_Written exercise 1_
In the article on sports team relocation, what percentage of sports fans felt that teams relocating to a different city lose their identity?
_Written exercise 2_
Set down the article on sports team relocation word for word, from "So when these" up to and including "lose their identity.".

_Selected excerpt_
'''
Major sports franchises are a big deal; there’s really no arguing with that. Many of them are worth well over $1 billion, and with every new media rights deal signed or mammoth stadium built, they grow even more valuable.
So when these huge corporations of sport relocate to a new city, the move has all sorts of implications on the economies of both the city they’re leaving and the city they’re joining—while also impacting both fans and the teams themselves as well as their sports betting odds.

Key Takeaways

  • Austin, Texas, was the city deemed most worthy of a professional sports team by both NFL (22%) and NBA fans (17%).
  • More than 1 in 4 sports fans did not want the NFL to expand outside the U.S.
  • Forty-one percent of sports fans felt teams that relocate to a different city lose their identity.
  • Nearly one-third of fans felt the Raiders had lost their identity after moving to Las Vegas, the most to feel this way about any relocated team.
'''
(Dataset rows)
'''
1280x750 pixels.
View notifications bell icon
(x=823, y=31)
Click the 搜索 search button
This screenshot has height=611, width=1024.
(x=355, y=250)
'''
_Full answer 1_
Forty-one percent

_Full answer 2_
So when these huge corporations of sport relocate to a new city, the move has all sorts of implications on the economies of both the city they’re leaving and the city they’re joining—while also impacting both fans and the teams themselves as well as their sports betting odds.

Key Takeaways

  • Austin, Texas, was the city deemed most worthy of a professional sports team by both NFL (22%) and NBA fans (17%).
  • More than 1 in 4 sports fans did not want the NFL to expand outside the U.S.
  • Forty-one percent of sports fans felt teams that relocate to a different city lose their identity.